Back when I used QBASIC, I remember being able to map any of the 262144 VGA colors to the 16 indexes of SCREEN 7 (I had to directly write to some ports instead of using the built in palette manipulation command though). I don't know if that was standard or not...
I failed to read!
tepples wrote:
Was it only BIOS that couldn't reprogram the palette in EGA modes, or did the card's hardware restrict the color palette whenever the dot clock was set below the frequency for 640x350?
Neither! It's the monitor.
lidnariq wrote:
that the color mapping (whether to treat secondary-green as secondary-all) is just a function of sync polarity.
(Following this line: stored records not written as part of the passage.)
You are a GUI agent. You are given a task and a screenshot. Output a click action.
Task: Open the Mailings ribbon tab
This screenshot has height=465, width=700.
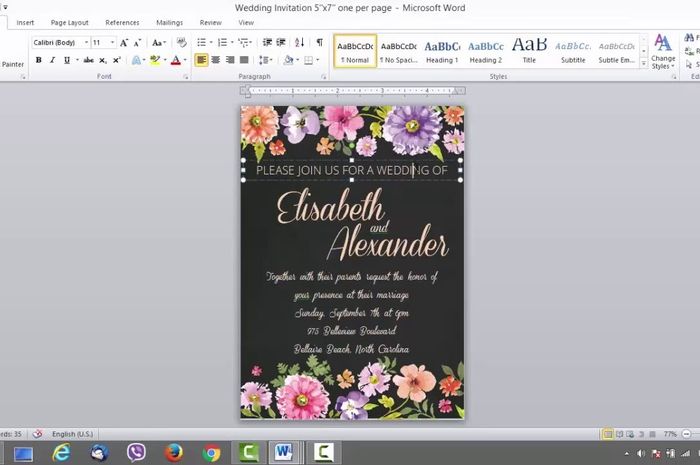pyautogui.click(x=169, y=22)
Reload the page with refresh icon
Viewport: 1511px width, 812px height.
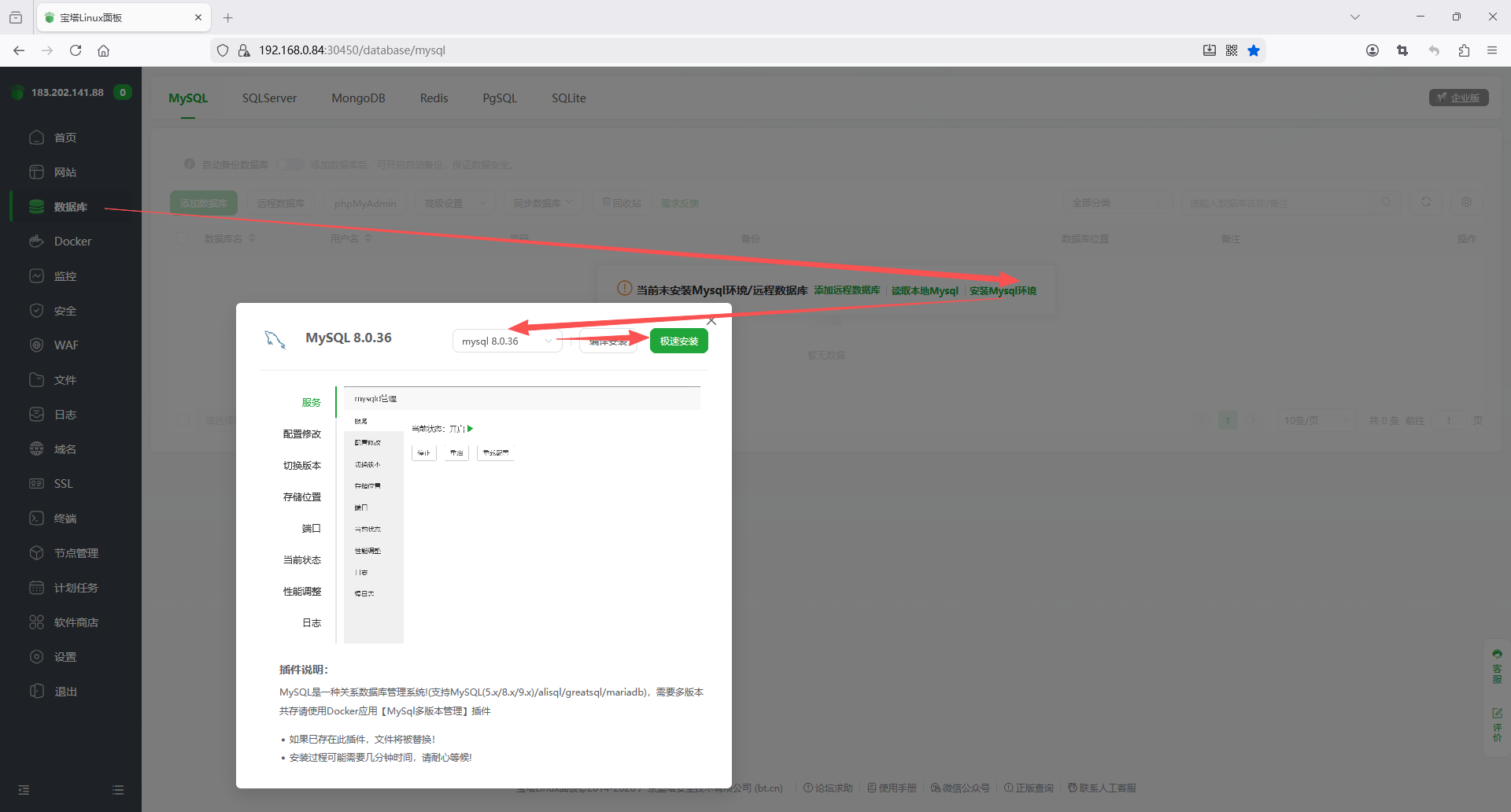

The question, however, is whether the EGA monitor's circuitry for hsync can self-sync to either 16kHz or 24kHz independent of sync polarity, or if the sync polarity determines both the mapping of digital values to colors as well as what hsync rate the monitor will not blow up on.
tokumaru wrote:
Back when I used QBASIC, I remember being able to map any of the 262144 VGA colors to the 16 indexes of SCREEN 7 (I had to directly write to some ports instead of using the built in palette manipulation command though). I don't know if that was standard or not...
Yeah, VGA cards, in order to be backwards compatible with EGA software, retained the EGA's hardware palette. I remember explicitly configuring the EGA palette (replacing brown, EGA palette 20, with dark yellow, palette 6) to simplify VGA palette wipes.